▶ [Your task]: Take the entries that follow and return exactly the lines from the one holding "Open YouTube settings" through the one holding "Open the Develop", both included. Nothing else is needed.

[Source data]
━━━━━━━━━━━━━━━━
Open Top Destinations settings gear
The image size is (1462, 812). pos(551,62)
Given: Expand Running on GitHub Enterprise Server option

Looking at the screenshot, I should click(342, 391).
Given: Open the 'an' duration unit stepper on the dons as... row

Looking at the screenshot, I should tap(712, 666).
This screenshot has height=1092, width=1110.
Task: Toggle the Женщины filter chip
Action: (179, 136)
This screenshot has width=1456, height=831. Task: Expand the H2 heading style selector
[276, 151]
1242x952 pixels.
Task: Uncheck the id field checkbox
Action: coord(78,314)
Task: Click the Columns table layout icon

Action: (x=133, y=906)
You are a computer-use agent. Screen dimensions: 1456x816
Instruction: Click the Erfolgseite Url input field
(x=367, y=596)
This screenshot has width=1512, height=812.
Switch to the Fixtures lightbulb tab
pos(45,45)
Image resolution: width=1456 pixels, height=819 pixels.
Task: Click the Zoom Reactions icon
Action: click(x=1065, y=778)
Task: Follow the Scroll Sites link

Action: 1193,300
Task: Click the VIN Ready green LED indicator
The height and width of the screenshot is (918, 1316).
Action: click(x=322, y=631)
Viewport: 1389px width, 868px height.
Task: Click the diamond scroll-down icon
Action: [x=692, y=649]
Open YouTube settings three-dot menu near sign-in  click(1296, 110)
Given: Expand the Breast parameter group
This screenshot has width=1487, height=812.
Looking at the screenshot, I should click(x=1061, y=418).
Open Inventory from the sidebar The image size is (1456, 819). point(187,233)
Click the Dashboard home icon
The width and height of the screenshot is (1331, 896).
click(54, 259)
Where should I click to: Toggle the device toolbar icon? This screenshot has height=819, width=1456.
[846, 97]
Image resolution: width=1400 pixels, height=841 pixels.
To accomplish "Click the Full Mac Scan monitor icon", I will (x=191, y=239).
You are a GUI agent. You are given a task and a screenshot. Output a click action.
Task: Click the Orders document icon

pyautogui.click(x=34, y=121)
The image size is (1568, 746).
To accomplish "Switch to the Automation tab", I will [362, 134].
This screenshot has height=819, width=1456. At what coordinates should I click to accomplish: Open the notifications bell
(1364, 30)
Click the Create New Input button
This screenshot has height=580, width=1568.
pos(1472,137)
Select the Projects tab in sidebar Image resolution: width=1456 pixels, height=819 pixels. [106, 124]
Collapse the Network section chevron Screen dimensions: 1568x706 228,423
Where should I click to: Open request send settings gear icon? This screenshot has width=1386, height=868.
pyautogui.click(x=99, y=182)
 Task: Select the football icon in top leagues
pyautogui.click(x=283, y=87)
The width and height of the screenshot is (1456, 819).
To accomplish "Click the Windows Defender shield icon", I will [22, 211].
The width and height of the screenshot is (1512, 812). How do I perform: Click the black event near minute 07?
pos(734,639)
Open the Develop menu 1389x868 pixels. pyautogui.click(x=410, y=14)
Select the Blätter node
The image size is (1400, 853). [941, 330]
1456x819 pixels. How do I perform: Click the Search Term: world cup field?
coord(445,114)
━━━━━━━━━━━━━━━━
▶ [Response to the exercise]:
Open YouTube settings three-dot menu near sign-in  click(1296, 110)
Given: Expand the Breast parameter group
This screenshot has width=1487, height=812.
Looking at the screenshot, I should click(x=1061, y=418).
Open Inventory from the sidebar The image size is (1456, 819). point(187,233)
Click the Dashboard home icon
The width and height of the screenshot is (1331, 896).
click(54, 259)
Where should I click to: Toggle the device toolbar icon? This screenshot has height=819, width=1456.
[846, 97]
Image resolution: width=1400 pixels, height=841 pixels.
To accomplish "Click the Full Mac Scan monitor icon", I will (x=191, y=239).
You are a GUI agent. You are given a task and a screenshot. Output a click action.
Task: Click the Orders document icon

pyautogui.click(x=34, y=121)
The image size is (1568, 746).
To accomplish "Switch to the Automation tab", I will [362, 134].
This screenshot has height=819, width=1456. At what coordinates should I click to accomplish: Open the notifications bell
(1364, 30)
Click the Create New Input button
This screenshot has height=580, width=1568.
pos(1472,137)
Select the Projects tab in sidebar Image resolution: width=1456 pixels, height=819 pixels. [106, 124]
Collapse the Network section chevron Screen dimensions: 1568x706 228,423
Where should I click to: Open request send settings gear icon? This screenshot has width=1386, height=868.
pyautogui.click(x=99, y=182)
 Task: Select the football icon in top leagues
pyautogui.click(x=283, y=87)
The width and height of the screenshot is (1456, 819).
To accomplish "Click the Windows Defender shield icon", I will [22, 211].
The width and height of the screenshot is (1512, 812). How do I perform: Click the black event near minute 07?
pos(734,639)
Open the Develop menu 1389x868 pixels. pyautogui.click(x=410, y=14)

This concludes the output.